● Available data:

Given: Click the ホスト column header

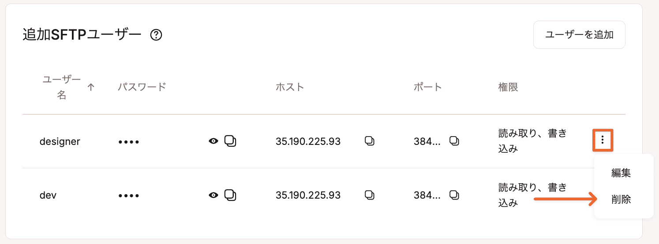Looking at the screenshot, I should (290, 87).

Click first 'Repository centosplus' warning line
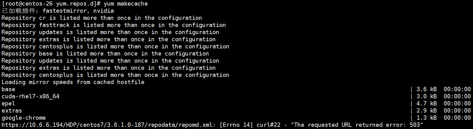[115, 47]
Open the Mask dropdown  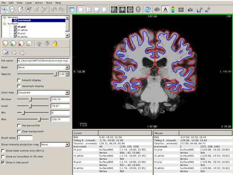[x=43, y=67]
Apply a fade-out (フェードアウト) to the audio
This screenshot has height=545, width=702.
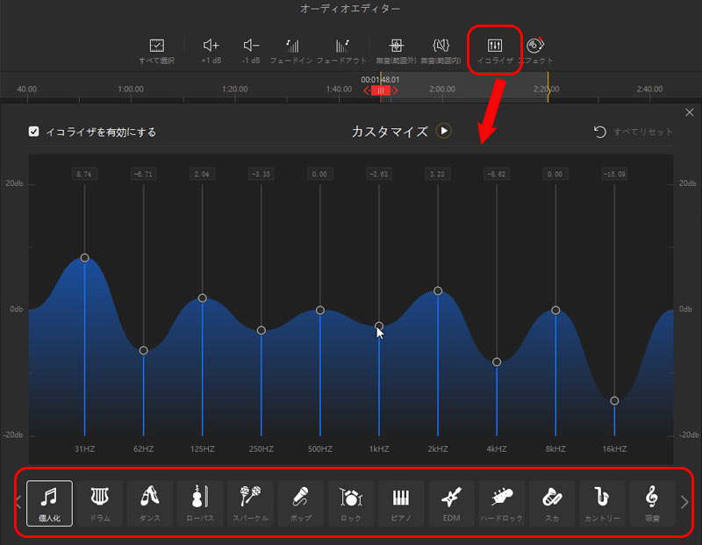(342, 48)
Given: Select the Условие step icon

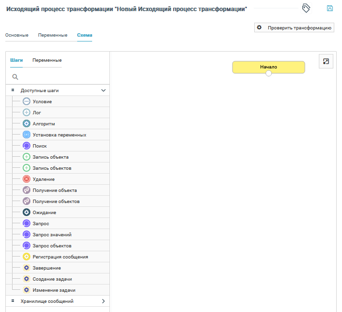Looking at the screenshot, I should click(27, 102).
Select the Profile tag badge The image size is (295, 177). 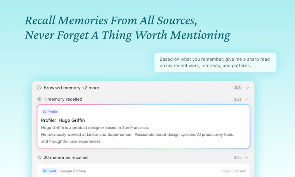tap(50, 112)
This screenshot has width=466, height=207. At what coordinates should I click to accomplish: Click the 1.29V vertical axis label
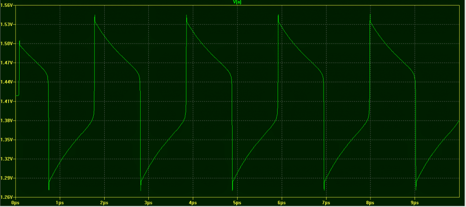pos(7,178)
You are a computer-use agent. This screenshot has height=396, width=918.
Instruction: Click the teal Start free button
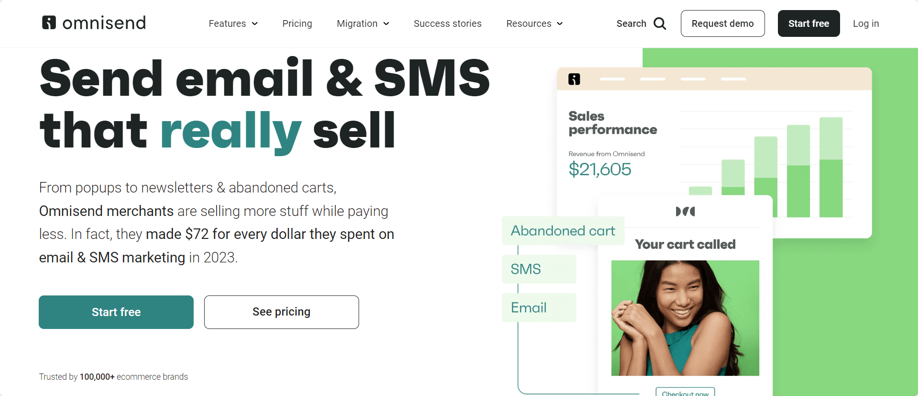tap(116, 312)
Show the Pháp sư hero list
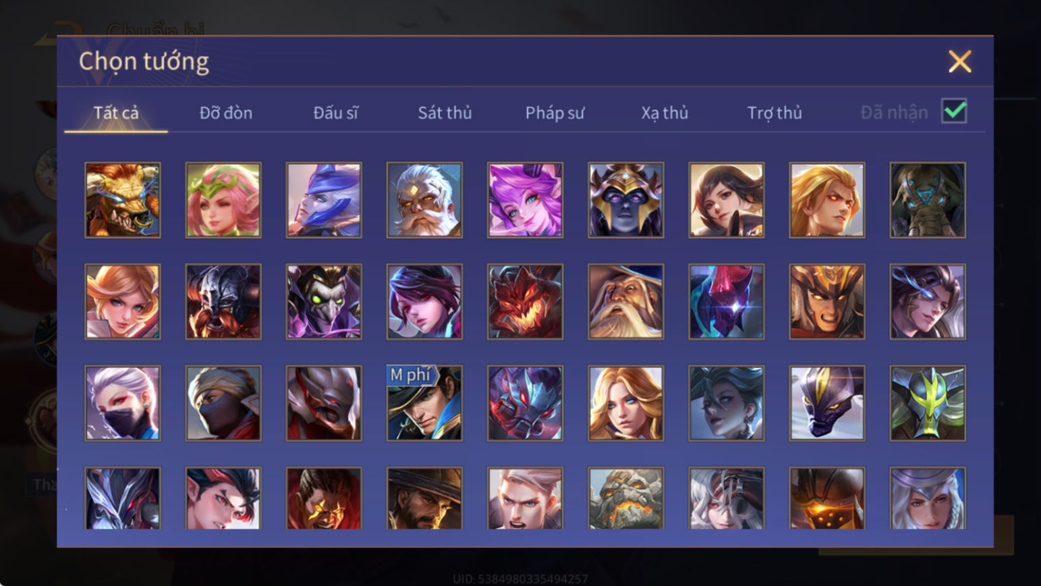This screenshot has height=586, width=1041. 555,113
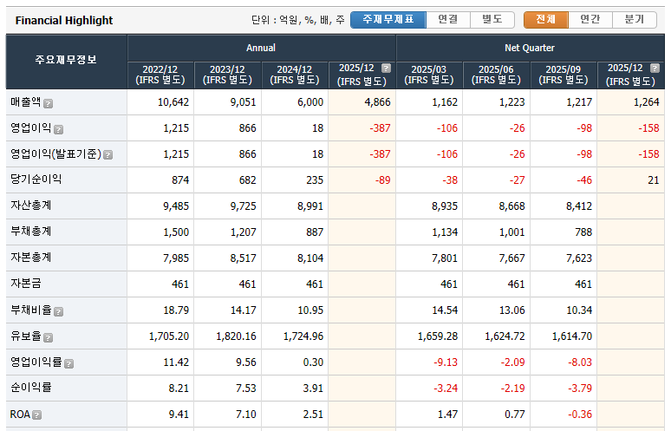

● What you are asked to do:
Word for word, restate the lines from the line with "You are a computer-use" through the last line of the entries, and nothing beyond them. Omit pictures.

● Reply:
You are a computer-use agent. This screenshot has height=396, width=918.
Instruction: Click the teal Start free button
tap(116, 312)
Show the Pháp sư hero list
This screenshot has height=586, width=1041. 555,113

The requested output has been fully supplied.